One possible explanation for EBV's being causally associated with MS comes from a well-established genetic contribution to MS. People with certain human leukocyte antigen (HLA) alleles such as DRB1*1501 have significantly increased risk of developing MS [30]. Patients with MS have increased levels of CD4+ T cells that recognize one viral protein, Epstein-Barr nuclear antigen 1 (EBNA1), and can kill EBV-positive cells. A fraction of these CD4+ T cells also recognize myelin-derived peptides [31]. If any of the HLA alleles that are associated with increased risk of acquiring MS were found to mediate the cross recognition of EBNA1 and myelin, then this finding would lend support to EBV contributing directly to MS. CD4+ T cells primed to kill EBV-infected cells might recognize myelin-producing cells. Of course, such alleles may not exist.

From Association to Causality for Epstein-Barr Virus and Multiple Sclerosis: What Is Needed?

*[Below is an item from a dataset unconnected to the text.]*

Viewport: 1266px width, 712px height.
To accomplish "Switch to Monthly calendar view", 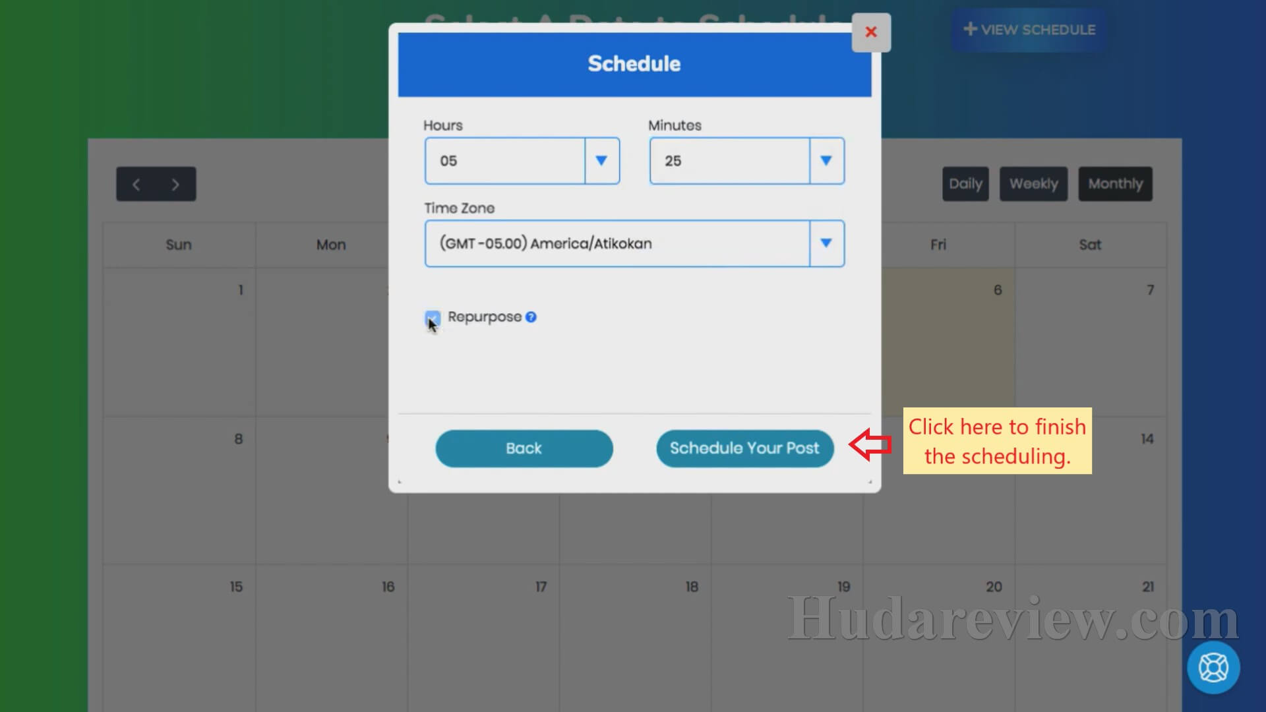I will point(1116,183).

In contrast to EBV and its associated cancers, any evidence supporting a causal role for EBV in MS is unlikely to come from an analysis of the glial or neuronal cells affected by the disease. Elucidating a possible relationship of the immune response to EBV infection and the development of MS should illuminate EBV's potential contribution to MS. The most compelling evidence for such a contribution, though, would come by eliminating EBV as a human pathogen (Box 1). Would eradication of EBV lead to a concomitant reduction in the incidence of MS? We can hope so and we know now that eradicating EBV would lead to the eradication of multiple kinds of cancers worldwide.

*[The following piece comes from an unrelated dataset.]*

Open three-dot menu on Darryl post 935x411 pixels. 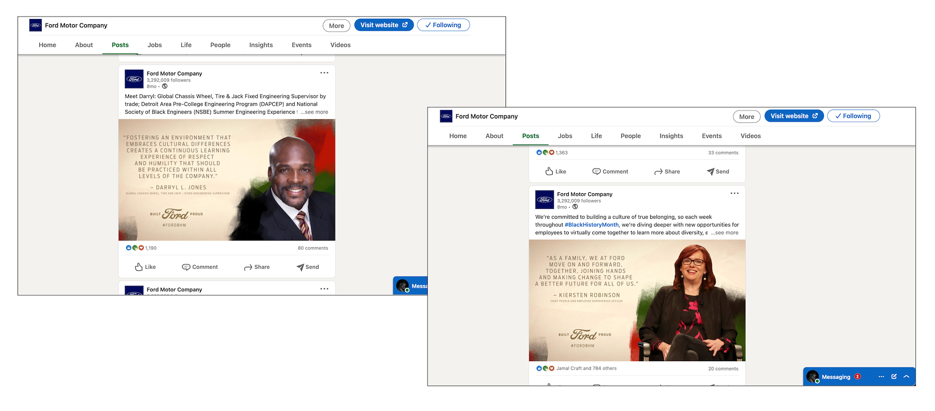pyautogui.click(x=324, y=73)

Box 1. Eliminating Epstein-Barr Virus–Associated Diseases

Those of us who began studying EBV in the 1960s and '70s worked in an exciting time in which there was the prospect of eliminating small pox and polio, two major, worldwide diseases caused by viruses, by vaccination. More recently, we have seen the development and use of subunit vaccines against hepatitis B virus and human papilloma viruses to block their infection to prevent multiple, prevalent cancers. These vaccines represent profound advances for public health across the world. However, only one vaccine has been developed and used successfully to prevent or treat infections with a human herpesvirus; that is for varicella zoster virus, the cause of chicken pox and shingles [32],[33]. This is a live vaccine, and live vaccines for a human tumor virus such as EBV are impractical. We need now either to develop subunit vaccines [34] or pharmacological inhibitors that are effective for EBV. We know that inhibitors that force the loss of EBV from cells should be therapeutically beneficial for EBV's associated tumors [11]. A vaccine to block its infection would have the advantage of being the ultimate test to determine if EBV contributes causally to MS.